Task brief ->
What you return must be exactly the lines running from the one with "Task: Check the Retain subfolders checkbox" to the end of the data below, inclusive, and nothing more.

Data records ->
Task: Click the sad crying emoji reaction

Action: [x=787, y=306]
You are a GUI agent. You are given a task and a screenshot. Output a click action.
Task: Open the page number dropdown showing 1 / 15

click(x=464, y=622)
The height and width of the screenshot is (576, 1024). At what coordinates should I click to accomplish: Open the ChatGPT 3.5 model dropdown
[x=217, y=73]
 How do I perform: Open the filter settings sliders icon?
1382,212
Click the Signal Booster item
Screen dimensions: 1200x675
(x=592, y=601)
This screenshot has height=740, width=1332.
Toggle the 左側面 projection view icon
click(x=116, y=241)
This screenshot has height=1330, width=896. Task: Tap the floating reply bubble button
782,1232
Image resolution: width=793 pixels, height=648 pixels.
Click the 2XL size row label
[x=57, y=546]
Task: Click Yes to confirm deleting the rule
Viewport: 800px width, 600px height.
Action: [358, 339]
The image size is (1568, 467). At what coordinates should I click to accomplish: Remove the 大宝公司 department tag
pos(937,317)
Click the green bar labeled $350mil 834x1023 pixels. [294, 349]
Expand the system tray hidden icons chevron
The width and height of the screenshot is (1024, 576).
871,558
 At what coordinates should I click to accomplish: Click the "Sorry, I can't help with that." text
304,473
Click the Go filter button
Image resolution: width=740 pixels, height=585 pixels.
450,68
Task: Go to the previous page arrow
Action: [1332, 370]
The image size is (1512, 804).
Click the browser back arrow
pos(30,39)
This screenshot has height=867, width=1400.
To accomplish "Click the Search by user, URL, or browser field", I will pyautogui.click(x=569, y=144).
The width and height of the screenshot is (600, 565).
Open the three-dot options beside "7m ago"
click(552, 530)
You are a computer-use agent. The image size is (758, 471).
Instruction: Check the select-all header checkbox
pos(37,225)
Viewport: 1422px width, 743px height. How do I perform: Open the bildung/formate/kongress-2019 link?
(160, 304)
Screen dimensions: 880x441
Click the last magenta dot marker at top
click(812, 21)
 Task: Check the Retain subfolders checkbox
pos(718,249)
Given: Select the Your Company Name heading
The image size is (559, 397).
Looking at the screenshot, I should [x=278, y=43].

Task output ->
 Task: Check the Retain subfolders checkbox
pos(718,249)
Given: Select the Your Company Name heading
The image size is (559, 397).
Looking at the screenshot, I should [x=278, y=43].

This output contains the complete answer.